Would faith or repentance be among the elements you would choose to include? If these concepts would not be included in your presentation, perhaps it’s because faith and repentance are often categorized as responses to the gospel rather than as part of the content of the gospel. In one sense, this is an important distinction. Yet, it’s worth noting that Scripture rarely mentions the gospel apart from the appropriate response of the gospel.

Can you imagine what it would have been like for the two disciples on the road to Emmaus to learn Old Testament hermeneutics from Christ? I suspect not many of us, if given the opportunity, would miss Jesus’ lecture where He “[began] with Moses and all the Prophets, [interpreting] to them in all the Scriptures the things concerning himself” (Luke 24:27). What is it in the Old Testament that concerned Christ? Certainly, Christ and His work were foreshadowed throughout the pages of the Old Testament. Paul reminded the Corinthians “that Christ died for our sins in accordance with the Scriptures, that he was buried, that he was raised on the third day in accordance with the Scriptures” (1 Cor. 15:3–4). The death of Christ was according to the Old Testament Scriptures (see Ps. 22:15; Isa. 53; Dan. 9:26; Zech. 13:7). The resurrection of Christ was also according to the Old Testament Scriptures (see Ps. 16:10; Isa. 53:10; Hos. 6:2). It was in this regard that B.B. Warfield likened the Old Testament to a beautiful, unlit mansion where the advent of the Lord Jesus Christ turns the lights on so that we can more clearly see the beauty of what was always there. For instance, the book of Leviticus takes on a new sense of beauty when read with an eye cast forward on the new-covenant sacrificial Lamb and tabernacle of God.

Beginning to see the person and work of Christ in the pages of the Old Testament is an exhilarating adventure that often accompanies, or at least eventually flows from a conversion into Reformed theology. Yet, I suspect that even those of us who see Christ in all of Scripture often neglect to see a key component of the gospel foreshadowed in the Old Testament. Consider, for instance, Jesus’ words to the eleven after the Emmaus Road incident:

“These are my words that I spoke to you while I was still with you, that everything written about me in the Law of Moses and the Prophets and the Psalms must be fulfilled.” Then he opened their minds to understand the Scriptures, and said to them, “Thus it is written, that the Christ should suffer and on the third day rise from the dead, and that repentance for the forgiveness of sins should be proclaimed in his name to all nations, beginning from Jerusalem.” (Luke 24:44–47)

Here again is Christ’s claim that the Old Testament long spoke of the atoning death and resurrection of the Messiah.
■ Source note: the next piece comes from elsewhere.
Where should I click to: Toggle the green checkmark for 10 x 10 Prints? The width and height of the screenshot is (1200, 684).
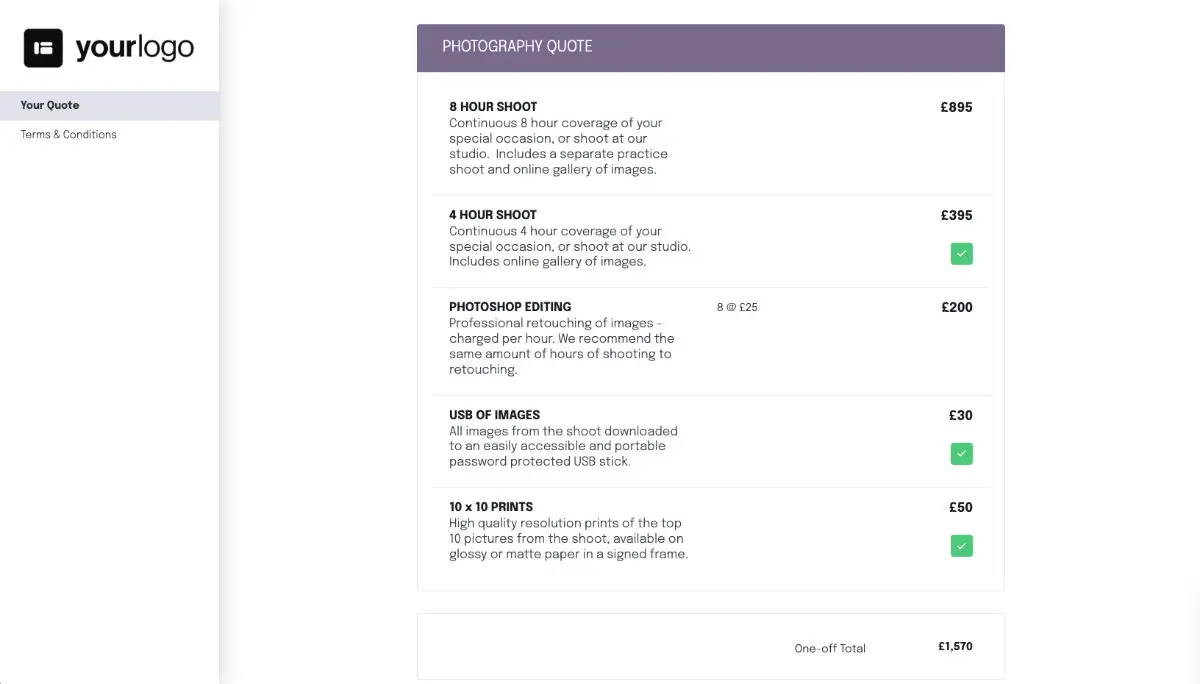[x=961, y=545]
What is more, Jesus also claims that the proclamation of repentance and forgiveness was likewise foretold in the Old Testament. It’s significant that repentance and forgiveness are Old Testament concepts as much as atonement and resurrection. They weren’t foreign to the Old Testament. In fact, Luke praises the Bereans not for their brilliance but for their unwillingness to accept any new teaching that did not accord with the Old Testament Scriptures (Acts 17:11). The Apostles weren’t teaching novel doctrine; rather, they were teaching things that were in step with the doctrine of God’s old covenant revelation. Thus, even the frequent call for faith and repentance was not a novel New Testament phenomenon. Rather, the object of faith just became clearer—that is, He became incarnate.

The death and resurrection of Jesus are only part of the story. The other part is the call to repentance and the announcement of a free forgiveness for all.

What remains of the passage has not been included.